Les membres de l'équipe ont dû retenir Yana Bachek alors qu'ils emportaient le corps de son père après les explosions qui ont frappé le complexe d'appartements d'époque soviétique où ils vivent.

Professeur d'anglais, elle a déclaré qu'elle préparait une leçon en ligne dans la cuisine de son appartement d'une chambre, proche de celui de ses parents, lorsque les bombardements ont commencé.
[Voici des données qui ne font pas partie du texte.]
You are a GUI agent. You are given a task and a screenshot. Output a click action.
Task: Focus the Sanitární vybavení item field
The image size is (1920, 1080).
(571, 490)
"Je me souviens juste de l'explosion", a-t-elle dit. "Je revenais de faire des courses et des explosions folles, du bruit."
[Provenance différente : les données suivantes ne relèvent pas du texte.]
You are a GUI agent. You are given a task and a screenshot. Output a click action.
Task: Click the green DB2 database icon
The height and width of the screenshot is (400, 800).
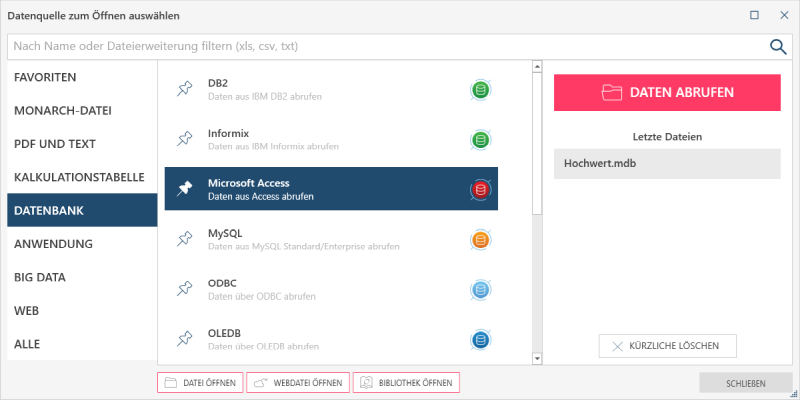pos(481,91)
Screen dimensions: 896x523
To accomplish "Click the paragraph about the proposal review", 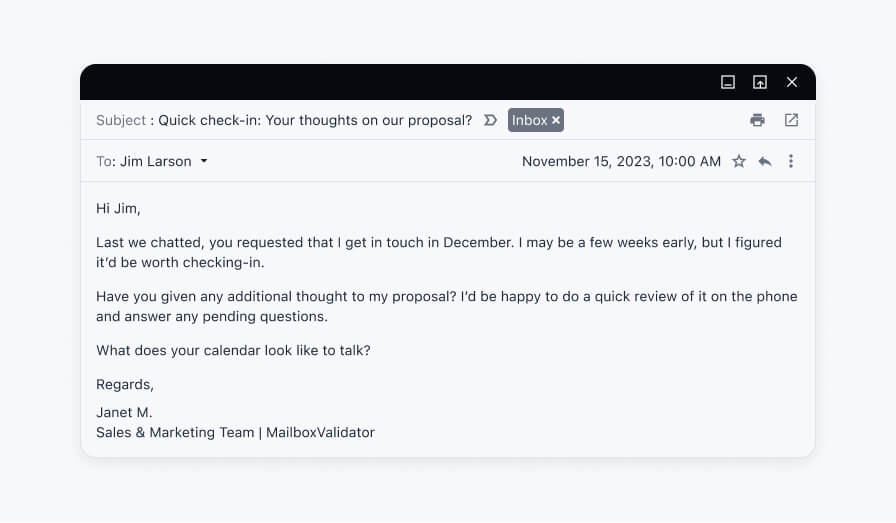I will (x=447, y=306).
Immédiatement, sa mère, Lyubov, a appelé, la voix tremblante, et a dit que son père était parti acheter du pain et était toujours dehors. Son compagnon, Yevgeniy, l'a empêchée de se précipiter dehors immédiatement au cas où il y aurait des frappes de suivi, comme ce fut le cas, quelques secondes plus tard.

"J'ai commencé à l'appeler et il n'y avait pas de réponse", a-t-elle dit.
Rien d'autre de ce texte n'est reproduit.